__WORK TO DO__
Format every one of the following items as a numbered list, leaving out any blank lines.

__MATERIAL__
....
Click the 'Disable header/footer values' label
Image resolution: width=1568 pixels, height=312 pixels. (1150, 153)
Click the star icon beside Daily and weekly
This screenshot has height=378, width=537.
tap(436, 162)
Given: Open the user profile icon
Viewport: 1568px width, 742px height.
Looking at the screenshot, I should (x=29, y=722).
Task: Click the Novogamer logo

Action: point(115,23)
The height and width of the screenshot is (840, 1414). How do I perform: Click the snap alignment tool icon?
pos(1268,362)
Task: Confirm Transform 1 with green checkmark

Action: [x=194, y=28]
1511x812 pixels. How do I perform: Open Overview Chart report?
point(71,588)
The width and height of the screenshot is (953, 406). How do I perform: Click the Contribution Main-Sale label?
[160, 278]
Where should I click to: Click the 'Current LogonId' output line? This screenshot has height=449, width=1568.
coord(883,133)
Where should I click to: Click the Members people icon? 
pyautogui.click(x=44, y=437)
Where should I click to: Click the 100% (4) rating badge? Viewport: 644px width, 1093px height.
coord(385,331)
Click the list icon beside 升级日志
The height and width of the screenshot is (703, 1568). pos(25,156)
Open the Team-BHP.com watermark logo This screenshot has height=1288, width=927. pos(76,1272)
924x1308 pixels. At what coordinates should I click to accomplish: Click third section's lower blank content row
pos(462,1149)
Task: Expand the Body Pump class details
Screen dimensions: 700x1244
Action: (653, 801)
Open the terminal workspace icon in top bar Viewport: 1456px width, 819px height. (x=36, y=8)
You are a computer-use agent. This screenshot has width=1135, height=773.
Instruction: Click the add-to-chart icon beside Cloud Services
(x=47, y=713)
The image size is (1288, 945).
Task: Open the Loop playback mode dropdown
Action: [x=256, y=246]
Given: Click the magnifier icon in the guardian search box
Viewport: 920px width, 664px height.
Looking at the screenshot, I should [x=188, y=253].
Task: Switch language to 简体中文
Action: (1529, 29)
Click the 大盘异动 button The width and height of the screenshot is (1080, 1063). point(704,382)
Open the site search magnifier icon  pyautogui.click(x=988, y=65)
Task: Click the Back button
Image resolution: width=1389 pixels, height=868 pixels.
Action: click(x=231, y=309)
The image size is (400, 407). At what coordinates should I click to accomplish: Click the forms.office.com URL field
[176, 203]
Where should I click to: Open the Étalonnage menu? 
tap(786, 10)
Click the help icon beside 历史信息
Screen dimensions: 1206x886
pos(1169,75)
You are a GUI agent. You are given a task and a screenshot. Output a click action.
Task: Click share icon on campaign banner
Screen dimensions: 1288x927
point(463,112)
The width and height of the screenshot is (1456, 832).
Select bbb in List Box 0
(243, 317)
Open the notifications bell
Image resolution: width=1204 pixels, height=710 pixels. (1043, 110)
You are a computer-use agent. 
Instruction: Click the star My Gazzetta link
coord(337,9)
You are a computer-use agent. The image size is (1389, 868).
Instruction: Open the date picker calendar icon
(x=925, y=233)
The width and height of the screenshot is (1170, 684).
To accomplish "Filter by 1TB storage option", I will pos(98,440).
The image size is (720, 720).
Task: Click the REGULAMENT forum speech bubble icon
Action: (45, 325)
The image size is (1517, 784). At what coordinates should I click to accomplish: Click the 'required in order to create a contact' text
....
__FINISHED ANSWER__
1. Click the 'Disable header/footer values' label
2. Image resolution: width=1568 pixels, height=312 pixels. (1150, 153)
3. Click the star icon beside Daily and weekly
4. This screenshot has height=378, width=537.
5. tap(436, 162)
6. Given: Open the user profile icon
7. Viewport: 1568px width, 742px height.
8. Looking at the screenshot, I should (x=29, y=722).
9. Task: Click the Novogamer logo
10. Action: point(115,23)
11. The height and width of the screenshot is (840, 1414). How do I perform: Click the snap alignment tool icon?
12. pos(1268,362)
13. Task: Confirm Transform 1 with green checkmark
14. Action: [x=194, y=28]
15. 1511x812 pixels. How do I perform: Open Overview Chart report?
16. point(71,588)
17. The width and height of the screenshot is (953, 406). How do I perform: Click the Contribution Main-Sale label?
18. [160, 278]
19. Where should I click to: Click the 'Current LogonId' output line? This screenshot has height=449, width=1568.
20. coord(883,133)
21. Where should I click to: Click the Members people icon? 
22. pyautogui.click(x=44, y=437)
23. Where should I click to: Click the 100% (4) rating badge? Viewport: 644px width, 1093px height.
24. coord(385,331)
25. Click the list icon beside 升级日志
26. The height and width of the screenshot is (703, 1568). pos(25,156)
27. Open the Team-BHP.com watermark logo This screenshot has height=1288, width=927. pos(76,1272)
28. 924x1308 pixels. At what coordinates should I click to accomplish: Click third section's lower blank content row
29. pos(462,1149)
30. Task: Expand the Body Pump class details
31. Screen dimensions: 700x1244
32. Action: (653, 801)
33. Open the terminal workspace icon in top bar Viewport: 1456px width, 819px height. (x=36, y=8)
34. You are a computer-use agent. This screenshot has width=1135, height=773.
35. Instruction: Click the add-to-chart icon beside Cloud Services
36. (x=47, y=713)
37. The image size is (1288, 945).
38. Task: Open the Loop playback mode dropdown
39. Action: [x=256, y=246]
40. Given: Click the magnifier icon in the guardian search box
41. Viewport: 920px width, 664px height.
42. Looking at the screenshot, I should [x=188, y=253].
43. Task: Switch language to 简体中文
44. Action: (1529, 29)
45. Click the 大盘异动 button The width and height of the screenshot is (1080, 1063). point(704,382)
46. Open the site search magnifier icon  pyautogui.click(x=988, y=65)
47. Task: Click the Back button
48. Image resolution: width=1389 pixels, height=868 pixels.
49. Action: click(x=231, y=309)
50. The image size is (400, 407). At what coordinates should I click to accomplish: Click the forms.office.com URL field
51. [176, 203]
52. Where should I click to: Open the Étalonnage menu? 
53. tap(786, 10)
54. Click the help icon beside 历史信息
55. Screen dimensions: 1206x886
56. pos(1169,75)
57. You are a GUI agent. You are given a task and a screenshot. Output a click action.
58. Task: Click share icon on campaign banner
59. Screen dimensions: 1288x927
60. point(463,112)
61. The width and height of the screenshot is (1456, 832).
62. Select bbb in List Box 0
63. (243, 317)
64. Open the notifications bell
65. Image resolution: width=1204 pixels, height=710 pixels. (1043, 110)
66. You are a computer-use agent. 
67. Instruction: Click the star My Gazzetta link
68. coord(337,9)
69. You are a computer-use agent. The image size is (1389, 868).
70. Instruction: Open the date picker calendar icon
71. (x=925, y=233)
72. The width and height of the screenshot is (1170, 684).
73. To accomplish "Filter by 1TB storage option", I will pos(98,440).
74. The image size is (720, 720).
75. Task: Click the REGULAMENT forum speech bubble icon
76. Action: (45, 325)
77. The image size is (1517, 784). At what coordinates should I click to accomplish: Click the 'required in order to create a contact' text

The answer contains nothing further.